Posted: 12th of August 2015 by Nicola Crawley

A snapshot of what happens to our body composition when we transform ourselves, whether that is building muscle and losing fat, or, the reverse, losing muscle and gaining fat.

First a giant age old myth that surrounds this topic.........  Is it true you can turn fat into muscle?

This myth has been around for many years and still amazes me that it can be taken seriously by so many people in this day and age with the resources and technology we have available to access the wealth of information throughout the world.

The simple answer to this question is... No, you cannot turn fat into muscle.

Why?   Fat is a fuel source which we take in through our diets and either; convert and use for energy once we have used up all our primary energy fuel source of carbohydrate stores, or, we store fat and it forms insulation and protection. Muscle is an active living tissue and it is made up of proteins which are chains of amino acids.
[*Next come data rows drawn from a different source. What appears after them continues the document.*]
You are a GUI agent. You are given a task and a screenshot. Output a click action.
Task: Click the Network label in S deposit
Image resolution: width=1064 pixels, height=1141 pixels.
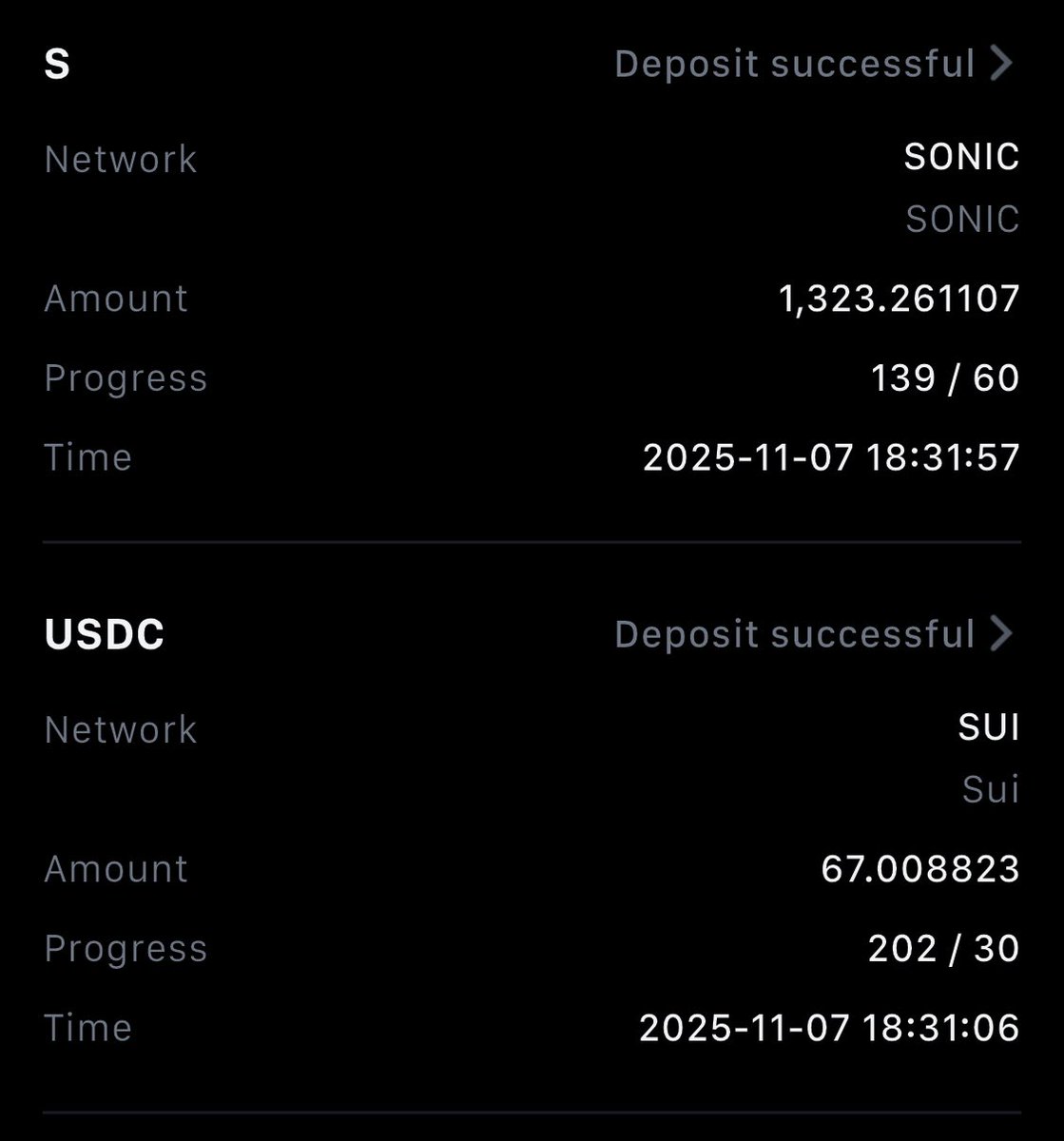click(121, 159)
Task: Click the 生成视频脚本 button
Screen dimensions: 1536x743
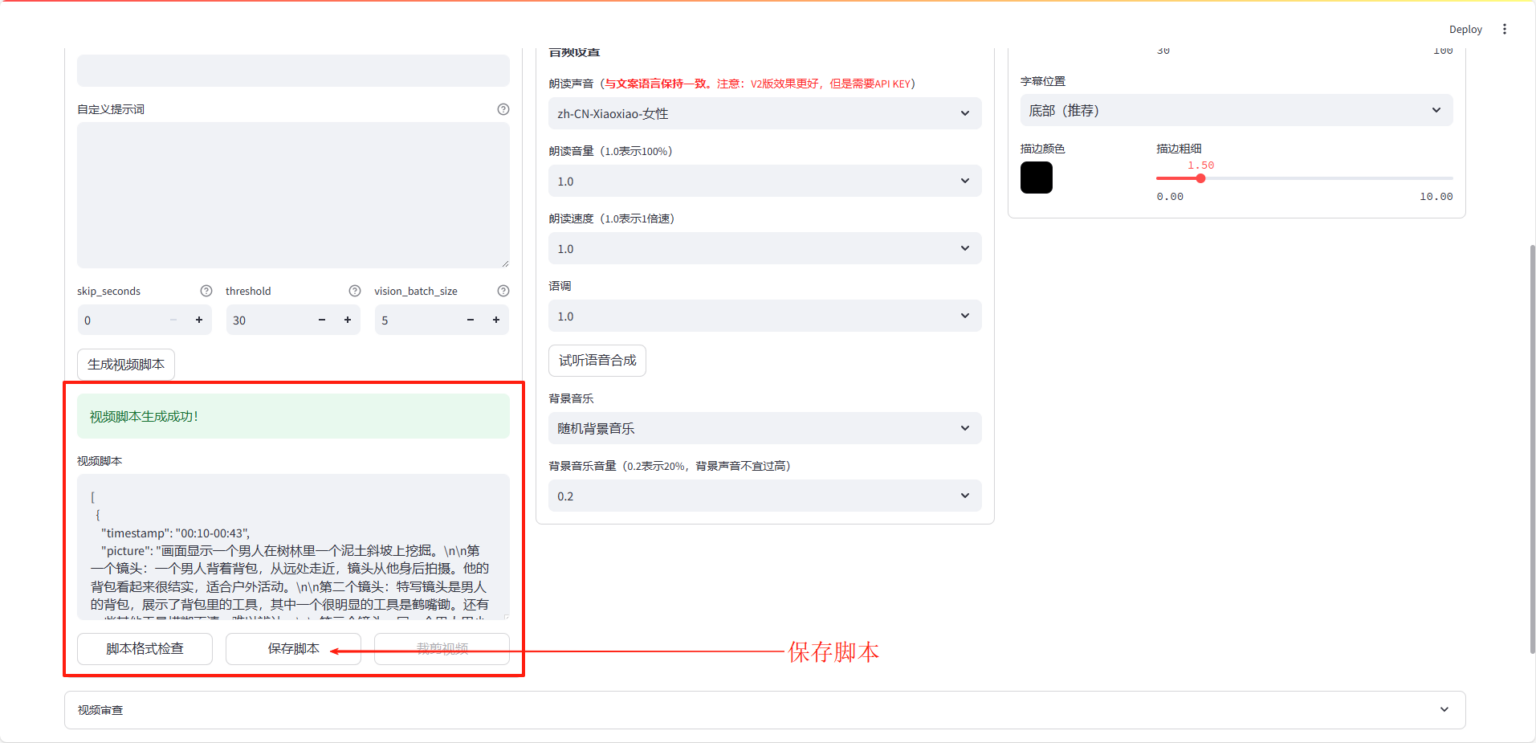Action: point(126,365)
These proteins come together to form our skeletal muscles and these burn energy constantly whether we are awake or asleep. Which you can relate to one of our earlier blogs on which form of exercise is better for burning fat? (Is weight Training or Cardiovascular Training Better for Weight Loss?)

Ask yourself this... if fat could be turned into muscle, why do we store it as fat and not store it as muscle?

If this has raised questions as to why then does it appear the opposite happens when we suffer an injury or when muscles are inactive we can lose muscle mass and gain fat, isn’t this the opposite effect, muscle turning into fat?

When we lose muscle mass (atrophy) it is in most cases due to inactivity of the muscle(s) whether that be through injury or immobilisation and not being placed under tension or stressed which force the fibres to tear and repair itself (protein synthesis) which enables us to maintain the mass or even grow (hypertrophy). The amount of muscle mass lost will differ dependant on the muscle group and the condition of that muscle prior to disuse. So what can you do to prevent muscle atrophy during a period of immobilisation? Studies have shown that if possible continuing to train the non injured or affected limb can reduce the muscle atrophy in the affected limb by considerable amounts of some studies shown to be 20%.

For example if you are a football or rugby player and suffer a broken leg/ankle, during your rehab period if you continued with some heavy strength training with the health leg such as single leg press, single leg squats, single leg Romanian deadlift etc. (Thereby using the biggest group of muscles) you can slow down the amount of atrophy in the injured immobilised limb. Again the atrophy percentages will differ and dependant of the severity of injury rates of recovery will differ.

So to address the second question raised why do we gain fat and lose muscle? Storing fat is our bodies way of saying we have no use for it at the present time usually we are not doing enough moving/exercise to burn the amount of fat that we intake and therefore this can snowball into not enough exercise can lead to a less efficient metabolism and therefore less able to burn the amounts of fat we would like versus the amount we are taking in.

In summary to minimise negative transformations during periods of immobilization of losing muscle and gaining fat we need to focus on maintaining healthy muscle mass through regular weight bearing activities and being aware of how much fat we are taking in (minimising the effects of muscles atrophy) and at the same time the negative impact gaining more body fat whilst being immobile and the reason behind when we start to gain muscle we don’t transform the fat into muscle, we grow and strengthen the muscle we already have and the more muscle mass we gain the more energy we can potentially burn as long as we put our muscles through enough physical, energy spending movements.